It’s been three weeks without a post and I’m just back from a trip so I’m anxious to post something without further delay.  My recent travels included a few days in Portland, Oregon, where I was able to partake of the Portland Institute for Contemporary Art’s Time-Based Art festival.  TBA10, as they labeled it, included some stellar performances and several that I caught really stood out.

One night I saw the Nature Theater of Oklahoma (they’re a New York City-based ensemble; the reference is to Kafka’s Amerika) perform their two-person play Romeo and Juliet.

The result of a series of phone calls to people who were asked to tell, in their own words, the story of Shakespeare’s Romeo and Juliet.

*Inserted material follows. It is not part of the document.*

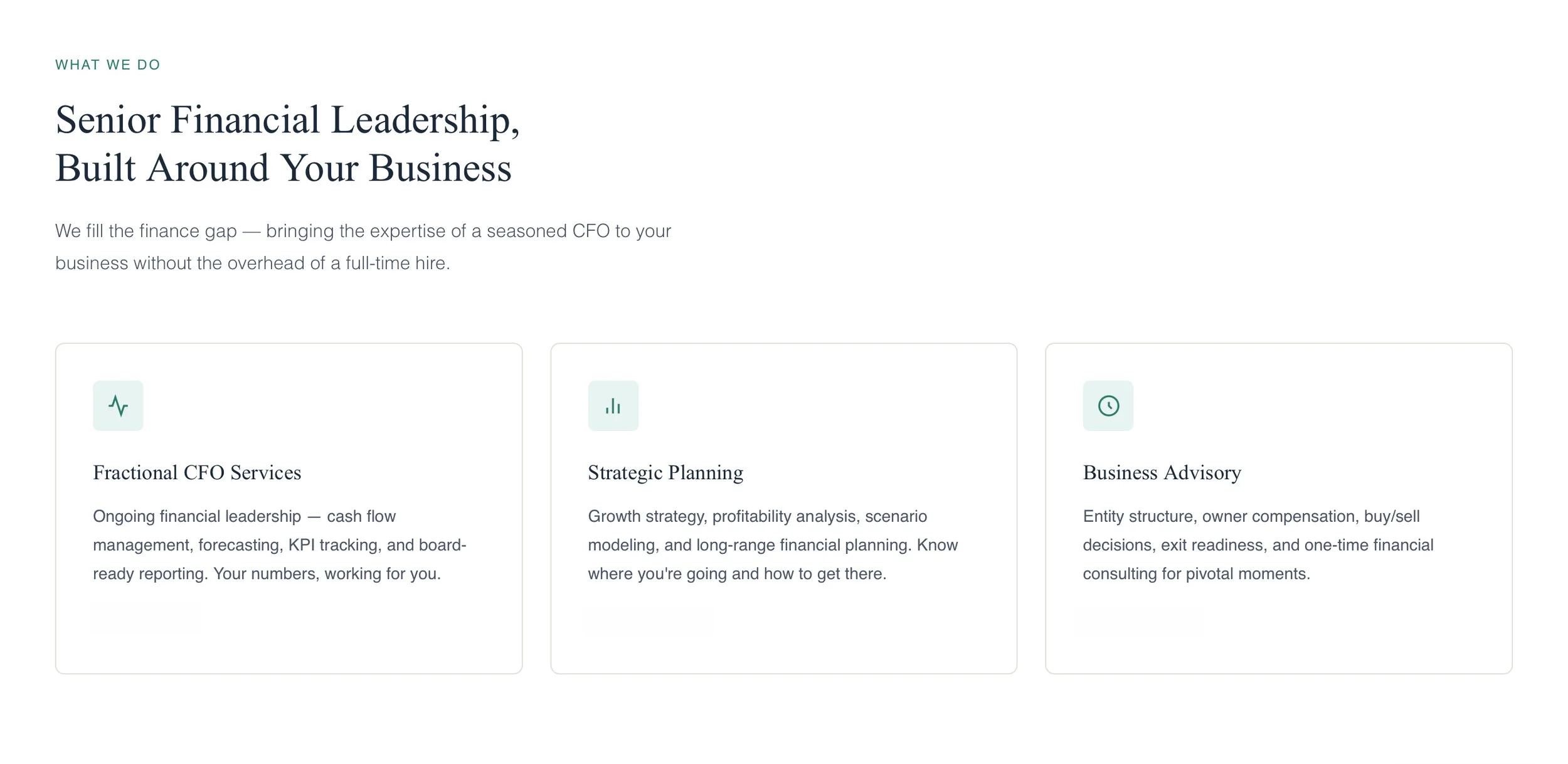This screenshot has width=1568, height=764.
Task: Open the Fractional CFO Services title
Action: click(197, 472)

When no one seems to exactly remember the plot, versions of the story begin to compound in an array of competing scenarios as the participants try to invent themselves out of their own narrative blind alleys. As memory fails, a necessary creativity steps in to fill the void and we are left with a highly personal and original series of Romeos, pervaded with feeling and rife with thoughts about love, need and the complex nature of self-sacrifice.

The initial realization that two actors were going to recite faulty remembrances of Romeo and Juliet for 90 uninterrupted minutes seemed an unlikely prospect for a real thought-provoking evening of theater, but I came away thinking they had pulled off a fairly complex narrative about memory and the very nature of theater itself. I can relate to the mission statement that the company uses on its own website: “Nature Theater of Oklahoma has been devoted to making the work they don’t know how to make, putting themselves in impossible situations, and working from out of their own ignorance and unease.”

The following night I saw a pair of short works by two contemporary Japanese choreographers, both with roots in Butoh – Zan Yamashita and Yukio Suzuki.  Yamashita read aloud a set of movement instructions for Portland dancer Ezra Dickinson to follow, constructing a wonderful mind/body dichotomy.  Following his performance, the audience moved outdoors to an industrial parking lot where Suzuki did a very emotional, athletic piece called un / formed ↔ formed, which was closer to traditional Butoh and seemed largely about hope and despair.  It seemed fitting that Suzuki performed his piece in a steady downpour of rain.

Returning to Cedar Rapids, I was able to catch the third annual Landfall Music Festival.  Tonight’s stellar performance was by East London-based Portico Quartet, who have been tops on my iPod rotation for the past few weeks.  They make a complexly layered, very modern jazz/world music sound that is tense, meditative, and meandering.  I found their music very Sebaldian (and their first CD is appropriately titled Knee Deep In The North Sea).